Auf der Weiterfahrt kommen wir noch am Pompejanum vorbei – dem Idealtypus einer römischen Villa, die sich der antikenbegeisterte Bayernkönig Ludwig I. vor etwa 180 Jahren in die Weinhänge am Stadtrand von Aschaffenburg stellen ließ.

Hinter der Stadt weitet sich das Tal zusehends; die Hügel treten immer weiter zurück, das Land wird flach. Bald teilt der Main die Bundesländer Bayern und Hessen; bei Karlstein überqueren wir die Kilianusbrücke in Richtung Mainflingen und haben damit auf unserer vorletzten, der 12. Etappe, mit Hessen das dritte Bundesland auf unserer Fahrt erreicht.

Der Weg am linken Mainufer bringt uns bald nach Seligenstadt – eine weitere bezaubernde Fachwerkstadt, etwa 21.000 Einwohner groß, im Kreis Offenbach gelegen, mit der romanischen Einhard-Basilika und dem wunderbaren Klostergarten als absolut sehenswerte Höhepunkte.

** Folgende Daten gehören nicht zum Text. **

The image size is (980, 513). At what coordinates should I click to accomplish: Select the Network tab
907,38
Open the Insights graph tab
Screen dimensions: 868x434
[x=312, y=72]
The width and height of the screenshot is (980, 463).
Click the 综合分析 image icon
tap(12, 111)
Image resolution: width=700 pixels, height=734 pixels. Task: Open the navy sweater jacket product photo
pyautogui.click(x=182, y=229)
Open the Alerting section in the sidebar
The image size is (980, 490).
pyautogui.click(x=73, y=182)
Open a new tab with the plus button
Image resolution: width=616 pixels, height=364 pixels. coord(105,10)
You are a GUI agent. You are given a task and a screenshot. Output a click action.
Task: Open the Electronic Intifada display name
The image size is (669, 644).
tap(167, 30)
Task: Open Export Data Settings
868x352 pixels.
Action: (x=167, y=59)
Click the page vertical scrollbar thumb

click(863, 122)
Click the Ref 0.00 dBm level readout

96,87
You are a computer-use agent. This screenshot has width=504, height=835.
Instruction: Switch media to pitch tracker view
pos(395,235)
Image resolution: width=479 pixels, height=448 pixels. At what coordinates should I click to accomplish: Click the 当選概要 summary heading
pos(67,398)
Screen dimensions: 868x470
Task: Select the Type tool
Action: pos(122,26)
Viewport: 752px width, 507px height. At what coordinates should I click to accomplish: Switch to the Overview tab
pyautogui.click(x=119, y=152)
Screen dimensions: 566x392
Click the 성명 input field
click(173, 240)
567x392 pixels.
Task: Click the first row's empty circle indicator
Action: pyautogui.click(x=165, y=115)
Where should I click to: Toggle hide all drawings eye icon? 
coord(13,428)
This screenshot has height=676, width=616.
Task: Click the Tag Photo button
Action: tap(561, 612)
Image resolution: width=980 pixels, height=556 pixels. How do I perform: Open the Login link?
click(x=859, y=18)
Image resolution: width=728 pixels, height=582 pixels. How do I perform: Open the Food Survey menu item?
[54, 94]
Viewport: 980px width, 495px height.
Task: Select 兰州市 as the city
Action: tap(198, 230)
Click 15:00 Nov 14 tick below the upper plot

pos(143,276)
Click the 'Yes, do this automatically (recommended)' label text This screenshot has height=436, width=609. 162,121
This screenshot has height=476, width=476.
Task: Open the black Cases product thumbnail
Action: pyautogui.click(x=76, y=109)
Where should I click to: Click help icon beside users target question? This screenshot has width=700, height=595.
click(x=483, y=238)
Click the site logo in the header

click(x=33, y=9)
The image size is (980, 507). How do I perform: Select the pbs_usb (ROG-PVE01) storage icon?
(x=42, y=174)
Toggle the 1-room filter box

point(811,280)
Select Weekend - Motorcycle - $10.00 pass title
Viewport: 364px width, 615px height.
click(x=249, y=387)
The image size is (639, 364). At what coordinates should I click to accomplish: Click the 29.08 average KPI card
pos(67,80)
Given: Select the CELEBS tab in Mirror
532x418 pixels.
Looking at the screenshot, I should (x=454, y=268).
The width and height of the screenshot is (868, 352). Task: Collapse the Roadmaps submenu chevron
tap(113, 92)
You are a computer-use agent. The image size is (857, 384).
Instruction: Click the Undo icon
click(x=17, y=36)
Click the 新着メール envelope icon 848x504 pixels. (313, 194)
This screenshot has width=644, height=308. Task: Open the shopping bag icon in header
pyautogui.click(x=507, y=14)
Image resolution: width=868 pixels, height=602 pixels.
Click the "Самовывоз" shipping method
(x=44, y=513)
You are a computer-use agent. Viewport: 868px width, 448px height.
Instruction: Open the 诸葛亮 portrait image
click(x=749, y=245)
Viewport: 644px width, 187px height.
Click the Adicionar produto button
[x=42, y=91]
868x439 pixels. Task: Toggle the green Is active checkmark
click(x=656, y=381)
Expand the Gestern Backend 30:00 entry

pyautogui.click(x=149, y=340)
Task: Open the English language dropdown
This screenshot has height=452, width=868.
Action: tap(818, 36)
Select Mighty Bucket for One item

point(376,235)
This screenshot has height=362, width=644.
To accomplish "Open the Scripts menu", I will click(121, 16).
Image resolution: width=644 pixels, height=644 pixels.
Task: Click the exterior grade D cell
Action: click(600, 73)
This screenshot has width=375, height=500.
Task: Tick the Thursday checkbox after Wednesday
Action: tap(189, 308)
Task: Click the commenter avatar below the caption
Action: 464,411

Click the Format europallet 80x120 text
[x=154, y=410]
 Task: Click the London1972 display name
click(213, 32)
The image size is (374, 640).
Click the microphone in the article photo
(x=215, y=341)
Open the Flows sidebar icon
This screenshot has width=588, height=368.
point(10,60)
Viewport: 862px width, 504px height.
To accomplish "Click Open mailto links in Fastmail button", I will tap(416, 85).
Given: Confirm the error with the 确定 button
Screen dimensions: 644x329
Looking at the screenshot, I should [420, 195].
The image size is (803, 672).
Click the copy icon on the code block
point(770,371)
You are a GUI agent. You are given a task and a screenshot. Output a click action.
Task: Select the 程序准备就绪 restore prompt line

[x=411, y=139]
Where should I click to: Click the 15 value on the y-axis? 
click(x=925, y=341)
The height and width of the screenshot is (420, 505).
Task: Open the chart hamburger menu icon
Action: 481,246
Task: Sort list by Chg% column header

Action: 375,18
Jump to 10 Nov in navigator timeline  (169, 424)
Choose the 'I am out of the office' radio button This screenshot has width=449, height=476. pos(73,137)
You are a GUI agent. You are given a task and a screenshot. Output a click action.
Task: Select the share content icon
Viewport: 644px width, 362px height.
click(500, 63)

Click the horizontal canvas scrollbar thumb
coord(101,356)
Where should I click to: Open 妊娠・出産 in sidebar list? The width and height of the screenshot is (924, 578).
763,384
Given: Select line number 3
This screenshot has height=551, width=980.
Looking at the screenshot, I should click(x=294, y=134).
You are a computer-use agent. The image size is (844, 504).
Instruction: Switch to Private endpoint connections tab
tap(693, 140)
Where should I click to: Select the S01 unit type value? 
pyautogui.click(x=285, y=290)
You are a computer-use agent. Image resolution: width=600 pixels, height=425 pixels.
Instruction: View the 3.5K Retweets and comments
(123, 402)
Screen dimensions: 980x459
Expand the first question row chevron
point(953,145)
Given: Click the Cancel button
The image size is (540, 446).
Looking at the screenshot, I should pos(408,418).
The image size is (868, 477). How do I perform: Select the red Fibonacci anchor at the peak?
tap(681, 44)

Gegen Mittag herrschen bereits hochsommerliche Temperaturen, als wir uns auf die Weiterfahrt in Richtung Hanau begeben – das scheinbar recht hübsche Städtchen Steinheim lassen wir links liegen und verlassen den Main-Radweg über die Steinheimer Brücke, um uns einen Eindruck von der Innenstadt von Hanau zu verschaffen. Doch viel ist da nicht zu sehen: Die Stadt, einst ein Fachwerk- und Renaissance-Juwel, wurde nach den vernichtenden Bombenangriffen vom 19. März 1945 im nüchternen Nachkriegsstil wiederaufgebaut. Am ehesten ist noch an der Marienkirche und dem gleich nebenan befindlichen Deutschen Goldschmiedehaus ein Gefühl vom alten Flair der Stadt zu erhaschen.

Eindrucksvoll: die als Mahnmal für die Kriegszerstörungen nur ansatzweise im alten Gewand wiedererrichtete, mit einem stählernen Gerippe als Turmdachersatz versehene Johannes-Kirche.

Erschütternd: die großflächigen Transparente an dem von einem Baugerüst verstellten Rathaus und die Bilder am davor befindlichen Gebrüder-Grimm-Denkmal, die an die neun Toten bei dem Attentat von Hanau am 19. Februar dieses Jahres erinnern.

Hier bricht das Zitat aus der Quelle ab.